Certo, le sue intenzioni erano quelle di rafforzare la stabilità del sistema e invece già allora avviò il processo della sua demolizione.

Qui sorge spontaneo il paragone con Gorbaciov che certo non avrebbe voluto dissolvere il blocco sovietico, ma di fatto…

Con la differenza che quando Krusciov attuò la destalinizzazione  nel famoso Congresso di Mosca del 1956 il sistema era ancora molto forte, mentre quando arrivò al potere Gorbaciov la sua vitalità  era ormai esaurita.

Sul piano internazionale il nome di Kruscev è legato alla crisi ungherese, alla crisi di Berlino, ma soprattutto alla crisi dei missili di Cuba.

Quella di sfidare gli USA nel loro “orto di casa” piazzando batterie di missili a Cuba fu una decisione personale di Kruscev, che non tenne conto delle opinioni più prudenti degli altri membri del Comitato Centrale.

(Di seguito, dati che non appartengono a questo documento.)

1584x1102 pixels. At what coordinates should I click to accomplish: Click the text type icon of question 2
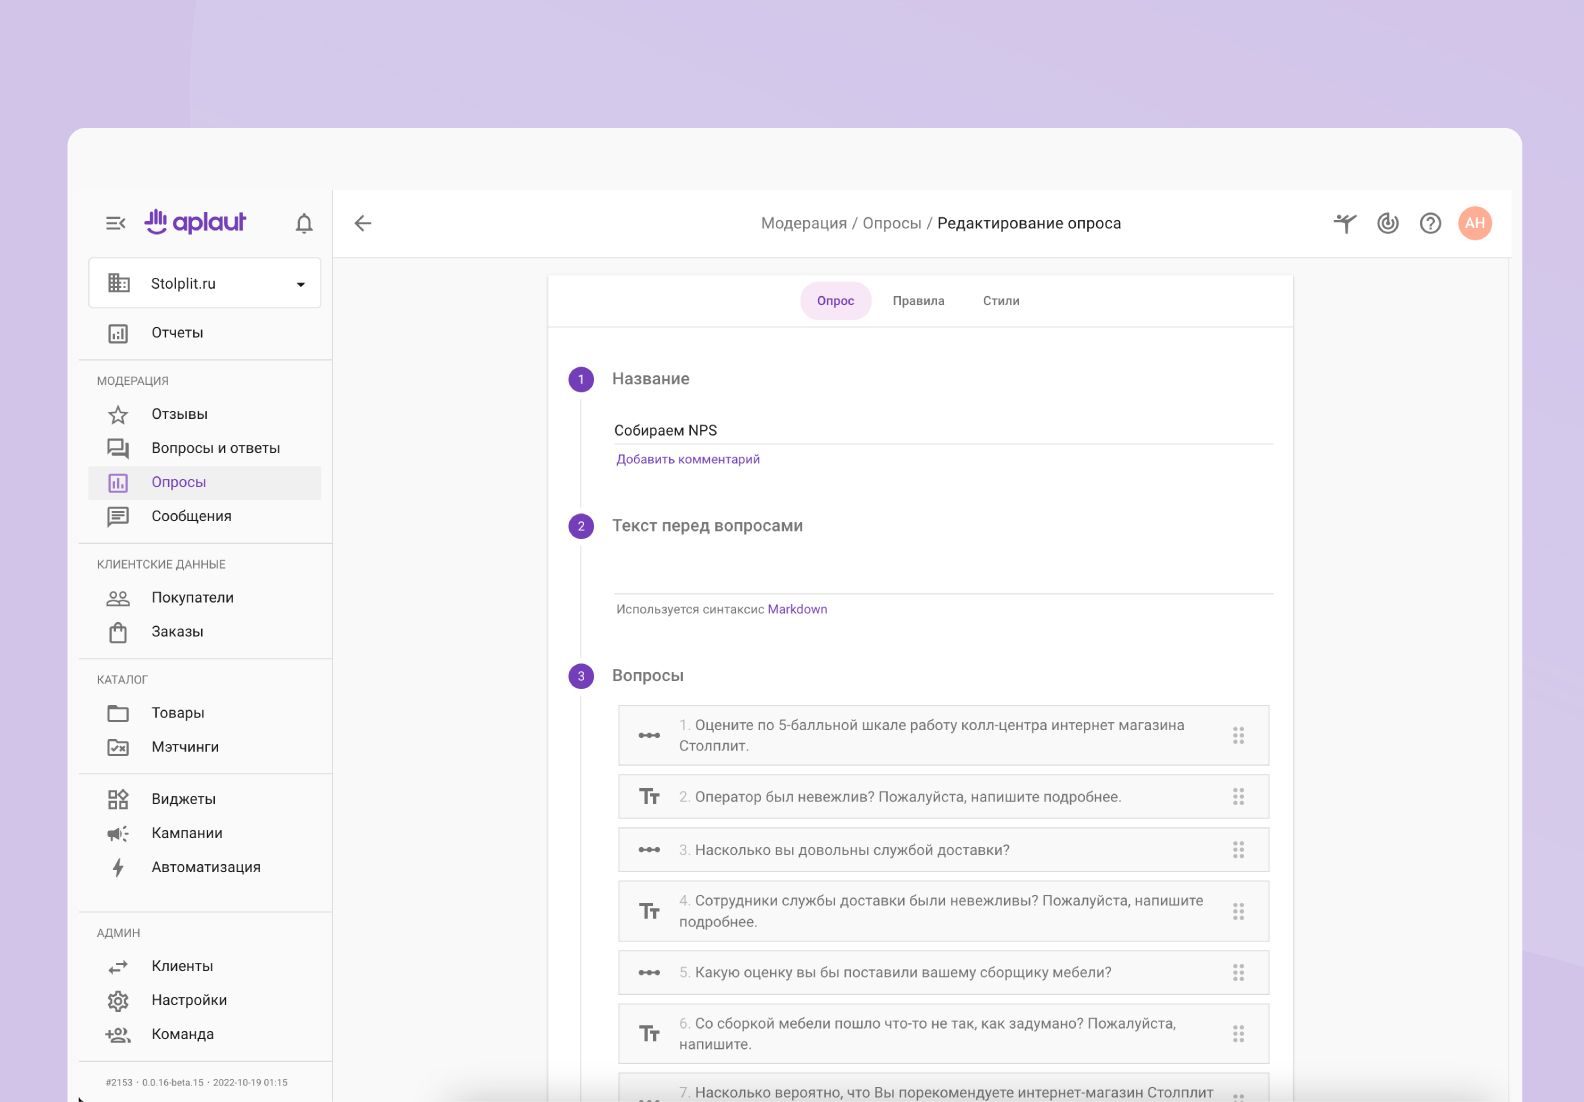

I collaboratori di Kruscev percepivano la pericolosità di quell’azione di forza, ma Krusciov insistette e si impose. Si arrivò così a una crisi delicatissima. Nel braccio di ferro, gli USA ottennero che i missili fossero smantellati da Cuba. Fu uno smacco notevole per Krusciov, il quale si illuse che valessero come compensazione la garanzia degli USA di non invadere la Cuba di Castro e lo smantellamento delle testate missilistiche americane in Italia e in Turchia. In realtà la sconfitta politica di Krusciov fu grande, forse la pietra tombale sulla sua azione di governo.

C’è poi il capitolo della frattura geopolitica con la Cina di Mao.

In quel caso Krusciov mostrò davvero una visione distorta della realtà. La Cina di allora non era ancora il colosso in piena espansione di oggi, ma già mostrava tutte le sue potenzialità. Krusciov pensò seriamente di trattare Pechino come una potenza regionale subalterna e questo fu un clamoroso errore. Le difficoltà a gestire il rapporto con l’alleato comunista d’Asia si sommarono in questo modo alle difficoltà che ebbe nello gestire i rapporti con i paesi comunisti d’Europa senza fare uso della forza.

Tutti atti d’accusa al momento della sua deposizione nel 1964.

Il mancato raggiungimento dei traguardi interni e gli scacchi subiti in politica internazionale, ma anche la consapevolezza che il modo con cui Kruscev si era comportato nel 1956 aveva messo in seria difficoltà il regime indussero le elite del partito comunista a dichiarare fallimentare la sua azione di governo.

Avrebbero almeno potuto riconoscergli il merito di aver evitato una guerra mondiale termonucleare.

Quello più che un merito politico, fu umano buonsenso.